Per quanto riguarda la rimodulazione delle rette, secondo il disegno di legge Quagliariello la loro modulazione sarebbe libera per le università private, ma non per le università che godessero di finanziamenti pubblici. Per queste ultime sarebbe il Ministero a stabilire l’entità dei massimi richiedibili agli studenti, in una logica da affirmative action legata soprattutto alle fasce di reddito degli studenti. Ed è ancora il principio delle fasce di reddito a condizionare l’assegnazione delle borse di studio ai più meritevoli. Insomma, se la tua famiglia è “ricca”, paghi la retta completa, meritevole, fannullone, incapace o geniale che tu sia; se sei “povero”, ma meritevole, allora hai diritto a un prestito che può arrivare a coprire la tua intera carriera universitaria, che ripagherai poi con i tuoi futuri guadagni.

Secondo noi, la filosofia delle fasce di reddito dello studente può essere uno degli elementi presi in considerazione nell’eventuale assegnazione di un prestito, ma non deve assolutamente essere né l’unico né il più importante. Altrimenti si perpetua anche in questa riforma “liberale” la categoria tutta italiana degli studenti “giovani” fino a 30/35 anni, i quali, nonostante la loro maggiore età sia stata stabilita a 18 anni, continuano a dipendere alla famiglia di origine senza avere alcuna autonomia gestionale della loro vita. Considerare il reddito della famiglia nell’assegnazione dei finanziamenti impedisce l’autonomia dello studente e di fatto lo discrimina.
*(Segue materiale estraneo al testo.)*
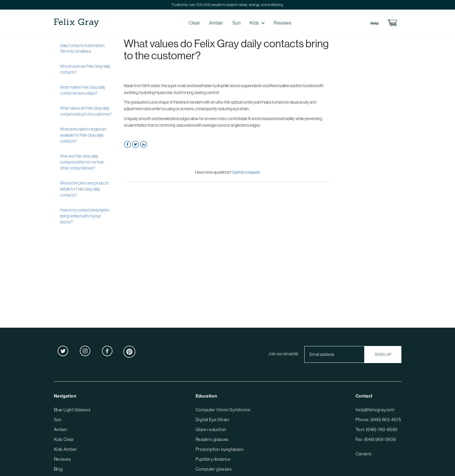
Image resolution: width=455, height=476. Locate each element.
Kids (255, 23)
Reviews (282, 23)
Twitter (135, 144)
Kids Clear (64, 439)
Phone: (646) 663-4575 (378, 419)
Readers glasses (212, 439)
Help (374, 23)
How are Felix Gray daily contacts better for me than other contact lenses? (82, 162)
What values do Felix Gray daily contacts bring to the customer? (86, 111)
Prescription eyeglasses (220, 449)
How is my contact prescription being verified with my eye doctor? (85, 216)
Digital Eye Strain (212, 419)
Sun (237, 23)
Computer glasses (214, 469)
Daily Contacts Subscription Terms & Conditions (82, 49)
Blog (58, 469)
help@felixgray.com (375, 409)
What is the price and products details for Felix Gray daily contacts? (84, 189)
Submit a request (246, 172)
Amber (216, 23)
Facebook (127, 144)
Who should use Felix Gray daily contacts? (85, 69)
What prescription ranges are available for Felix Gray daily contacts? (83, 135)
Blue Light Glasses (72, 409)
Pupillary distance (213, 459)
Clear (194, 23)
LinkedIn (143, 144)
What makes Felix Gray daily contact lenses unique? (82, 90)
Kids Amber (66, 449)
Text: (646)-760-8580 (377, 429)
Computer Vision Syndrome (223, 409)
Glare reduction (211, 429)
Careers (364, 454)
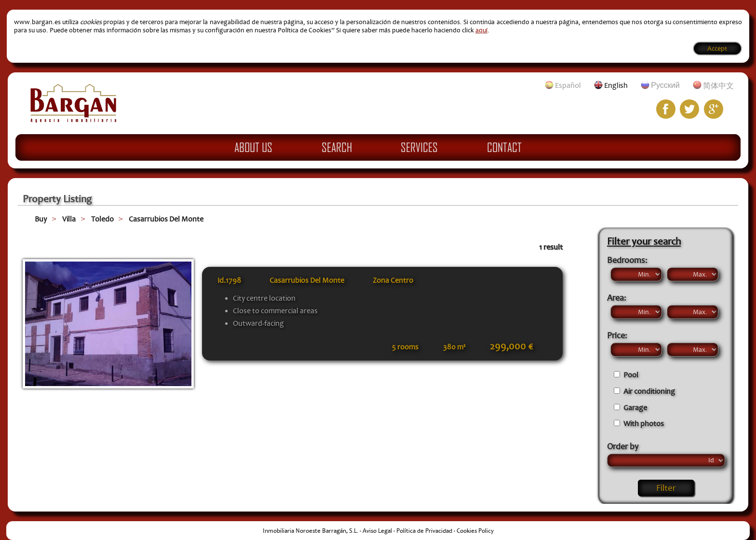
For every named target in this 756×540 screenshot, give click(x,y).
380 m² (454, 347)
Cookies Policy (475, 531)
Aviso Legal (377, 531)
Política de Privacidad (424, 531)
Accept (717, 48)
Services (419, 147)
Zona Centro (393, 280)
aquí (481, 30)
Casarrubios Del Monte (166, 219)
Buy (40, 219)
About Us (253, 147)
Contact (504, 147)
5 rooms (405, 347)
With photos (644, 424)
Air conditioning (649, 391)
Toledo (102, 219)
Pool (631, 375)
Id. (229, 280)
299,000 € (511, 346)
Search (337, 147)
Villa (69, 219)
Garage (635, 408)
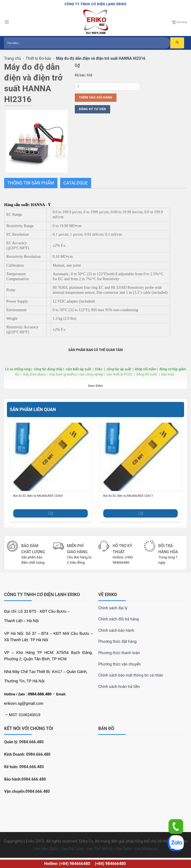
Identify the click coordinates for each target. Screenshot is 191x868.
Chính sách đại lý (113, 608)
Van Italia (124, 848)
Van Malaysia (146, 848)
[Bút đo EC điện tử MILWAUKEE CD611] (140, 457)
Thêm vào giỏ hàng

Il problema non è applicare rette scolastiche “politiche” o premiare i “poveri”, ma piuttosto consentire a tutti i meritevoli di partecipare prima a un concorso di ammissione all’università, e quindi a un concorso per un prestito che li seguirà per tutta la loro vita universitaria. Forse, ancora una volta, non sarà casuale che la retta di Harvard University sia di circa 45,000 dollari all’anno per tutti, ma che la percentuale di studenti delle classi meno privilegiate che riescono a iscriversi e a proseguire fino in fondo i loro studi sia ben più alta di quella degli universitari italiani, che sono praticamente ancora fermi a quel 6% di figli della classi a più basso reddito, contro cui già si batteva il movimento studentesco della fine degli anni sessanta.

Su altri elementi qualificanti del disegno di legge (l’Alta Commissione per l’accreditamento e la valutazione, il ruolo del Ministero, il numero chiuso, le griglie disciplinari minime, il reclutamento e la retribuzione dei docenti) ci riserviamo di intervenire in un’altra occasione. Quello della riforma dell’università è da troppo tempo un nodo fondamentale della progettazione di un nuovo paese, e naturalmente i ritocchi a un disegno di legge sono sempre possibili. Ma senza dubbio il disegno di legge che abbiamo letto va nella direzione giusta e va appoggiato fin d’ora fino in fondo.